Trajectory Recommendation with Active Learning

1. Experimental Protocol for Active Learning

1.1 Notations

$Traj$: a trajectory
$|Traj|$: the number of POIs in trajectory $Traj$
$P_s$: the start (first) POI of a trajectory
$P_e$: the end (last) POI of a trajectory
$u$: a specific user
$\textbf{x}$: an example
$\textbf{y}$: label of an example $\textbf{x}$

1.2 Learning without personalization

Example: $\textbf{x} = (P_s, P_e, |Traj|)$
Label of Example: $\textbf{y} = Traj$

Split dataset into training set(~10%), annotation set (i.e. simulate user annotation)(~50%), evaluation set (a.k.a. test set) (~40%).
Learning parameters (of a probabilistic model) using the above training set, evaluate its performance (e.g. calculate F1 measure) on evaluation set.
Query unlabelled example (in annotation set) using a query strategy (e.g.

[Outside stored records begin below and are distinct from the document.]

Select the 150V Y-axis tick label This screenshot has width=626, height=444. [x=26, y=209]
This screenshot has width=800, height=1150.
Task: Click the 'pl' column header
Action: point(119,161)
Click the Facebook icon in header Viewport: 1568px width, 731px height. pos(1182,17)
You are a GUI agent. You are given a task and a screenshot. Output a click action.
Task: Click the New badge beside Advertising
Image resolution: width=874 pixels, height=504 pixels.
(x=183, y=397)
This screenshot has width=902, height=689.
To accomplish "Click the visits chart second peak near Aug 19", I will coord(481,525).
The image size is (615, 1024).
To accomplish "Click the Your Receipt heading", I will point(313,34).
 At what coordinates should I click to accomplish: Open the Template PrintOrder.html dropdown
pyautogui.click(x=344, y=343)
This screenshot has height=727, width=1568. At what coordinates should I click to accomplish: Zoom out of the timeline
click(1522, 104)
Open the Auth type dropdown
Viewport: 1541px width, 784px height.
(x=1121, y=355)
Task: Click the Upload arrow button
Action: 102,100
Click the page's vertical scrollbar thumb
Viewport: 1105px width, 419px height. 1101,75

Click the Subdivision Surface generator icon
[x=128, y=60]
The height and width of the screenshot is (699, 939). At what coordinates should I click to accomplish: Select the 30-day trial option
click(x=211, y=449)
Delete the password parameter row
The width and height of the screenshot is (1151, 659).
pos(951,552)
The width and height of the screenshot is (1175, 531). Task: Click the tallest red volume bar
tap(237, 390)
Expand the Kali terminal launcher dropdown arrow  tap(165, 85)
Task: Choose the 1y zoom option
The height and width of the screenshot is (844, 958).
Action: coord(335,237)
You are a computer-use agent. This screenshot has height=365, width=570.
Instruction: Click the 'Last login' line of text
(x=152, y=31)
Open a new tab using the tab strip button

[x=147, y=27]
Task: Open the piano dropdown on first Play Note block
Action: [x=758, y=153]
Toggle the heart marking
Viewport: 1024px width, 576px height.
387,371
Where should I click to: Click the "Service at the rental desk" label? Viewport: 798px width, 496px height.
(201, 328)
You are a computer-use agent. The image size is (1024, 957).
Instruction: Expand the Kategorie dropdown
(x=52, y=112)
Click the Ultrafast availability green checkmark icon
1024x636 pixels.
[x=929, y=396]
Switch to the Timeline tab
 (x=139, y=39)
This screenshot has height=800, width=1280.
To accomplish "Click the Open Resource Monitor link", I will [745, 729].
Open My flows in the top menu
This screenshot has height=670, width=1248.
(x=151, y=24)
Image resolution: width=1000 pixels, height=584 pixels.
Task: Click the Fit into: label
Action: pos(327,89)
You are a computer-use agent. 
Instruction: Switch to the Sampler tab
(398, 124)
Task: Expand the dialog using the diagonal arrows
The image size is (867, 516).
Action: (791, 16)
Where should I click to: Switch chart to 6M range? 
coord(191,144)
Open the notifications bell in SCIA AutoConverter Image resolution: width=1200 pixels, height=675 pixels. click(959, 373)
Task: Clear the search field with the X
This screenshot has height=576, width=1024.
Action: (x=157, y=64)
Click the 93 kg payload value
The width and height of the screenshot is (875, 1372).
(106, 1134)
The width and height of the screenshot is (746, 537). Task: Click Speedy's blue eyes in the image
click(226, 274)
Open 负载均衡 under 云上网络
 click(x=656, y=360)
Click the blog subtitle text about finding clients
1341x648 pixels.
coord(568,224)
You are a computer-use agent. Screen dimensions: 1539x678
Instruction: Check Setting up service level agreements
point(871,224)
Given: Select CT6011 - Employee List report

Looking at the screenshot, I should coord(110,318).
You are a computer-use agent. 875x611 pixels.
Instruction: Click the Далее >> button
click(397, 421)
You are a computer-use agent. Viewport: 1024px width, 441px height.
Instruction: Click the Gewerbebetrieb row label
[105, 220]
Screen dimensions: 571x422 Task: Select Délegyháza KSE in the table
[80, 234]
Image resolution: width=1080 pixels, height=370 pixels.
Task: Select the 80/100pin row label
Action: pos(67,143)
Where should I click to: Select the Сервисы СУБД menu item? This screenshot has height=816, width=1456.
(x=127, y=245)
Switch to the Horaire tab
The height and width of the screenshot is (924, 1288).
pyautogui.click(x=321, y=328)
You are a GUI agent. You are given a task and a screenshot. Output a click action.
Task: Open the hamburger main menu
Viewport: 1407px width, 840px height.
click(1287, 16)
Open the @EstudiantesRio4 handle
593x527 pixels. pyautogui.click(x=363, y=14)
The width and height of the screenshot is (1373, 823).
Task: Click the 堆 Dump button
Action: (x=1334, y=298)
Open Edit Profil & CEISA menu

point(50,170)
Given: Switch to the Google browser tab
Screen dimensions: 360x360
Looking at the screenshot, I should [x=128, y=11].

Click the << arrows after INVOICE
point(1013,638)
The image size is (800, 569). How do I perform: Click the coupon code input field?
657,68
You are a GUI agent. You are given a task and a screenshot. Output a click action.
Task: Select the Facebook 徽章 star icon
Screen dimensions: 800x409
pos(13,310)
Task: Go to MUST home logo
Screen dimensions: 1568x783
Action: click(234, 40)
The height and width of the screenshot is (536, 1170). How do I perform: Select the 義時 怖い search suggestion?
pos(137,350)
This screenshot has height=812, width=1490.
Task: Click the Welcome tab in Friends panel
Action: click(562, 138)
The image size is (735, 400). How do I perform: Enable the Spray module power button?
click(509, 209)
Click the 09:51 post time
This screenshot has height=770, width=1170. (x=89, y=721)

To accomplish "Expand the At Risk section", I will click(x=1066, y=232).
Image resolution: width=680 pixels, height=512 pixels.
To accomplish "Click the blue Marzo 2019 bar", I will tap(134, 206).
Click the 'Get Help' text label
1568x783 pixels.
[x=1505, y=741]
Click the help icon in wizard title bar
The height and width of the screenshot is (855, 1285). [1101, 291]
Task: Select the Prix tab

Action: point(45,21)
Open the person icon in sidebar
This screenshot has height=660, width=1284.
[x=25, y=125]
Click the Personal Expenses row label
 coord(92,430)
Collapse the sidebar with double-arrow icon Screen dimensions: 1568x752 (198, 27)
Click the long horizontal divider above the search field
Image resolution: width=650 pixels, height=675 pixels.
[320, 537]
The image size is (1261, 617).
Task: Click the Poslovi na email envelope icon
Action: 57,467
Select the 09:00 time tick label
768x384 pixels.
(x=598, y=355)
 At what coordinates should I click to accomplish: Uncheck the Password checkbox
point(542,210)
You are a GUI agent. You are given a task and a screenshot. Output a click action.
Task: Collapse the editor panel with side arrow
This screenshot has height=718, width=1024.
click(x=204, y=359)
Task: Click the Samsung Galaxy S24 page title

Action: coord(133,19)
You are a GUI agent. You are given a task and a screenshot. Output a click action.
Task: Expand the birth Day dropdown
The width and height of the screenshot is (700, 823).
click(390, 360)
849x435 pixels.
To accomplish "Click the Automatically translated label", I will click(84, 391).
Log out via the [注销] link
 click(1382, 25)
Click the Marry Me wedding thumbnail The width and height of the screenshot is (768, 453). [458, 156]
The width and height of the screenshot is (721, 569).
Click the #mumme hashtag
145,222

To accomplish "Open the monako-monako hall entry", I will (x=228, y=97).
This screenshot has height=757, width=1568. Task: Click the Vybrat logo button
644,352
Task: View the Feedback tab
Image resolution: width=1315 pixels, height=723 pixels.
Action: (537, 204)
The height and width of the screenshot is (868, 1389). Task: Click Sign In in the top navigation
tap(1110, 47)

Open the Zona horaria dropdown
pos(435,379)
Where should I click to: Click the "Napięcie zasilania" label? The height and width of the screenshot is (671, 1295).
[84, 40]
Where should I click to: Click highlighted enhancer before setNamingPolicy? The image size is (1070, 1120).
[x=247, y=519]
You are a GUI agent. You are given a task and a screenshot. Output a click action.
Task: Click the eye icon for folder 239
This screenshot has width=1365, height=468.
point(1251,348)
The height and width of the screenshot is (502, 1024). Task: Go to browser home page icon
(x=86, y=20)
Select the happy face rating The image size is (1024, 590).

Information Density, Least Confident as recommended in Settles08), add the label of queried example to training set, reestimate parameters and evaluate its performance on evaluation set.
Possible k-fold cross validation using all data in training set + evaluation set (~50%).
Draw a learning curve: F1 vs. #query

Probabilistic Model

A Markov Chain combining POI category transition probabilities, POI popularity transition probabilities and POI pair distance transition probabilities, all estimated using Maximumu Likelihood (MLE).
A Markov Chain only with POI-POI transition matrix learned using MLE (hard to deal with sparsity) or factorization technique (capable of dealing with sparsity) described in FPMC paper.
How to incorporate POI-pair distance transitions?

Baseline

The same probabilistic model with a random example choosen (of a random user) in the query step (passive learning).

1.3 Learning personalized recommender

Example: $\textbf{x} = (P_s, P_e, |Traj|, u)$
Label of Example: $\textbf{y} = Traj$

For all data (travelling sequences) of each user, split it into training set(~10%), annotation set (i.e. simulate user annotation)(~50%), evaluation set (~40%).
Learning a transition tensor using factorization technique described in FPMC paper with all data in training set, evaluate its performance (e.g. calculate F1 measure) on evaluation set.
Query unlabelled example (in annotation set) using a query strategy (e.g. Information Density, Least Confident as recommended in Settles08), add the label of queried example to training set, reestimate parameters and evaluate its performance on evaluation set.
Possible k-fold cross validation (probably have to due to high sparsity data for each user) using all data in training set + evaluation set (~50%).
Draw a learning curve: F1 vs. #query

Probabilistic Model

A transition tensor estimated using factorisation techniques described in FPMC paper.

Baseline

The same probabilistic model with a random example choosen (of a specific user) in the query step (passive learning).

Possible Drawbacks

The cost of reestimating parameters after each query using techniques described in FPMC paper is very expensive.
Investigate if incremental paramter update is possible.
How to incorporate POI-pair distance transitions?

1.4 Query Strategies

The following query strategies are adapted from sequence labeling tasks describe in Settles08.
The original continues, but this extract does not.